All’improvviso il coronavirus, termine sconosciuto fino a pochi giorni fa, ha occupato il centro della scena finanziaria, scacciando i protagonisti della kermesse di Davos, Donald Trump compreso. Certo, è vero che le epidemie degli ultimi decenni sono sempre rimaste circoscritte. È però anche vero che ogni tanto i virus mutano lungo il cammino e fanno gravi danni. Un secolo fa, la “spagnola” fece dai 50 ai 100 milioni di morti in ogni angolo del pianeta su una popolazione umana che era grosso modo un quarto di quella di oggi.
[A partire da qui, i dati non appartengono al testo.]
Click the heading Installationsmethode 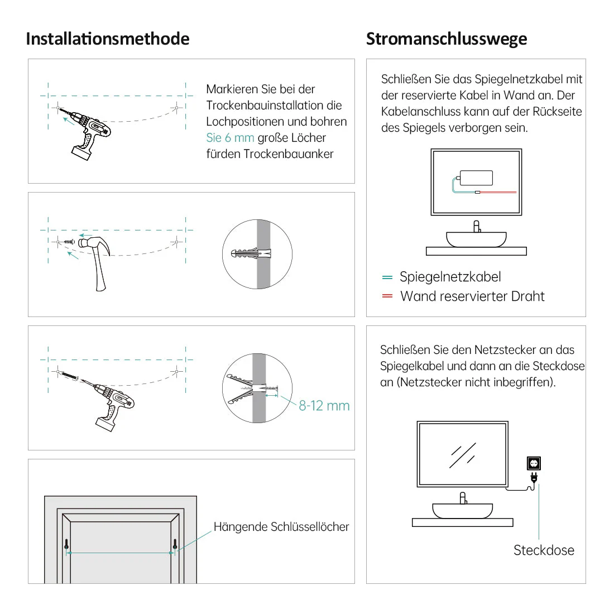(107, 39)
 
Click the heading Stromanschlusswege (447, 39)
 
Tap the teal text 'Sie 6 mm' (230, 138)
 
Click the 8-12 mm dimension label (324, 406)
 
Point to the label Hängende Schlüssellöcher (281, 527)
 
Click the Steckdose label (544, 550)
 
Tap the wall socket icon (534, 463)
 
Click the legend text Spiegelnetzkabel (450, 277)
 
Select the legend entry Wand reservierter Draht (472, 296)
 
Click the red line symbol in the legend (387, 296)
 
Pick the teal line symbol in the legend (387, 277)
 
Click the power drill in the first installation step (89, 134)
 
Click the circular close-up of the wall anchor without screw (257, 254)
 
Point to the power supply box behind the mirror (476, 178)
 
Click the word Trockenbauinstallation (274, 105)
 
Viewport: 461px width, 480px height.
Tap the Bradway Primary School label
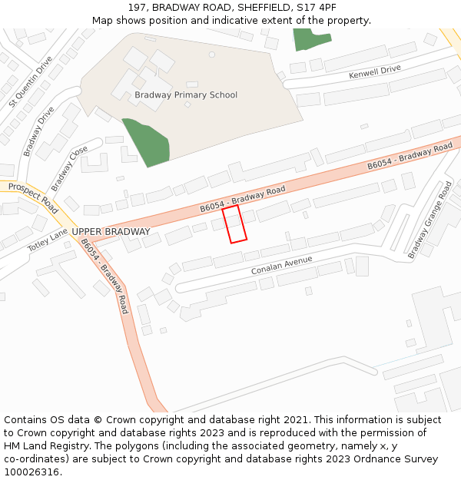186,95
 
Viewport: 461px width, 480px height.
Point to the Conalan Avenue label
282,266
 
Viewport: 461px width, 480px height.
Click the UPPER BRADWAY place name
111,231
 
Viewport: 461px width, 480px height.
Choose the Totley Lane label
48,238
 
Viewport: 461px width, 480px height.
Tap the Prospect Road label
34,198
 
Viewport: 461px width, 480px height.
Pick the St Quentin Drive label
31,81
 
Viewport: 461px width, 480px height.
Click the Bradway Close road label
69,170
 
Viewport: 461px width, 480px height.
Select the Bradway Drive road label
38,131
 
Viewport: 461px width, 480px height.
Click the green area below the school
147,141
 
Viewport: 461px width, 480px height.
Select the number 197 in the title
137,7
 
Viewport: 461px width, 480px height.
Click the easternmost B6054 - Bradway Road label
410,156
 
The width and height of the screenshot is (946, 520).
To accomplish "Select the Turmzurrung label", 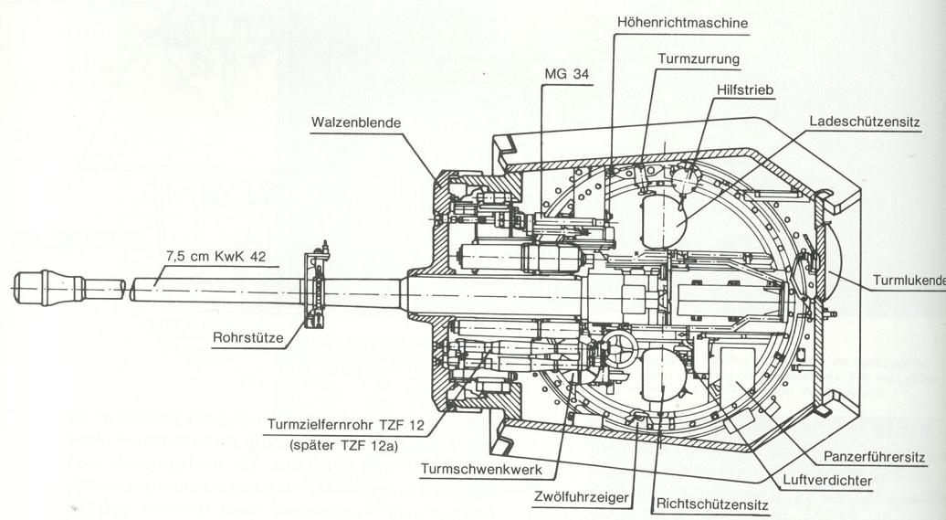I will [699, 58].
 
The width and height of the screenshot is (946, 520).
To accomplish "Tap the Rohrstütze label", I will [248, 337].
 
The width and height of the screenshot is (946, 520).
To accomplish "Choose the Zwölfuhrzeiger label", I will [582, 495].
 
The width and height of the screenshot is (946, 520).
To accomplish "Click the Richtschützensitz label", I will [710, 503].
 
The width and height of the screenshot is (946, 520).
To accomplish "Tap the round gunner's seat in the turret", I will [661, 375].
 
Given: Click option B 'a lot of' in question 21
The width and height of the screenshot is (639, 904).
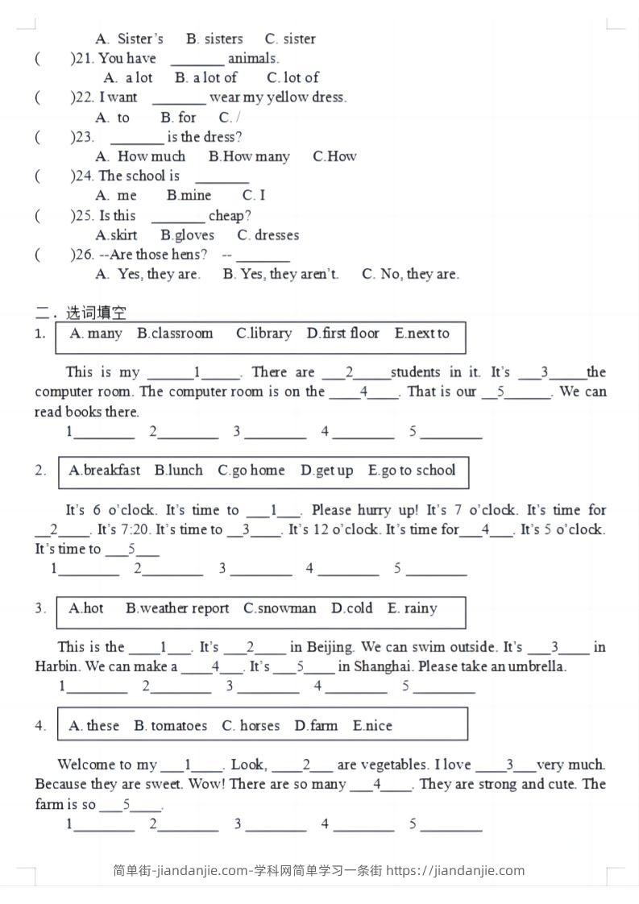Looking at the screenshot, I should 206,77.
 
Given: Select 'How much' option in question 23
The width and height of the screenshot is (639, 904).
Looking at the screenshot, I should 141,156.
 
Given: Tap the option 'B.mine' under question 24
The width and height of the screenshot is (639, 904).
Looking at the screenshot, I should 189,195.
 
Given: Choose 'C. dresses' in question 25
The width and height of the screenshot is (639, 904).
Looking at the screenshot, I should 268,235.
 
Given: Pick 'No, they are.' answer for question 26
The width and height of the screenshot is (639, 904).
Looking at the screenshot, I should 411,274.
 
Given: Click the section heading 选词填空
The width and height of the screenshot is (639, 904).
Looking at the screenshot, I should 96,313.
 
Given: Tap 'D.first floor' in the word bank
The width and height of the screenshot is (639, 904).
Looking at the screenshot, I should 342,334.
La paura, insomma, è legittima e va senz’altro incorporata nelle scelte della politica e degli operatori economici. Senza esagerare, però, anche perché, come dice l’Organizzazione mondiale della sanità, è davvero troppo presto per lanciare un allarme sistemico. Semmai, la formidabile rete di sicurezza stesa dalle autorità, che ha isolato dal resto del mondo (per ora) 26 milioni di persone, così come la scelta di rinunciare allo spettacolo per l’inizio dell’anno lunare nella Città Proibita, stanno a testimoniare che: 1) la Cina vuol dimostrare al mondo la sua trasparenza, in netta contrapposizione all’atteggiamento burocratico tenuto in occasione della Sars del 2003 quando l’assenza di notizie e l’atteggiamento soft dell’apparato, ansioso di dimostrare “che le cose vanno bene” favorì la diffusione del virus; 2) l’emergenza colpisce un Paese in piena rivoluzione terziaria, molto diverso sia dalla vecchia immagine rurale che dalla fabbrica del mondo. Secondo S&P, la frenata del turismo e dello shopping per l’avvio dell’Anno del Topo possono ridurre la crescita del Pil dell’1,2%. L’epidemia, insomma, non riguarda solo i polmoni, ma anche il portafogli.
Ma fino a quando? Per ora non si può che sospendere il giudizio. Se si guarda alle esperienze più recenti (vedi Sars) l’emergenza potrebbe rientrare in tempo brevi. È questo il giudizio più diffuso tra gli operatori, tutto sommato contenti per una pausa del rally dei mercati finanziari, assai più euforici fino a ieri di quanto non lo giustificassero i dati dell’economia. L’epidemia permette alle banche centrali di proseguire nell’opera di sostegno ai prezzi di Borsa mentre la caduta dei rendimenti dei titoli a medio lungo (il Btp decennale tratta all’1,25%, nonostante la vigilia elettorale porti aria di crisi politica) fa da argine alle tensioni sui tassi agitata dai falchi tedeschi.
In questo clima rischia di perdersi il filo conduttore dello scontro sull’emergenza climatica che ha caratterizzato il vertice di Davos. E sarebbe un vero peccato, perché il nuovo conflitto tra apocalittici (i giovani di Greta Thunberg vogliosi di salvare il mondo ereditato da padri incoscienti) e integrati (“Ma chi è sta ragazzina – ha tuonato a Davos il segretario al Tesoro Usa Steve Mnuchin parlando di Greta – Vada a scuola, l’ascolterò dopo la laurea”), merita per davvero di stare al centro della scena per il 2020 e oltre all’insegna dei nuovi bisogni. Del resto Gramsci diceva che la psicanalisi comincia da un certo livello di reddito in su e lo stesso si può dire oggi dell’ecologia.
Da un certo livello di reddito la priorità passa dal riempire lo stomaco al non respirare carbone e se la Cina sta finalmente trovando la forza di ridurre la sua dipendenza dal carbone è perché ha raggiunto un livello di sviluppo e di ricchezza. Il difficile è procedere oltre, come dimostrano le difficoltà della società italiana, che continua testardamente a battere i sentieri del passato, moltiplicando, al di là delle chiacchiere, vincoli fiscali e burocratici, azzoppando la crescita. Nel nome di uno statalismo di fondo che accomuna un po’ tutti, come dimostrano le ricette per Alitalia, Ilva e altre emergenze. È, nel nostro piccolo, un coronavirus per cui non è stato individuato un vaccino.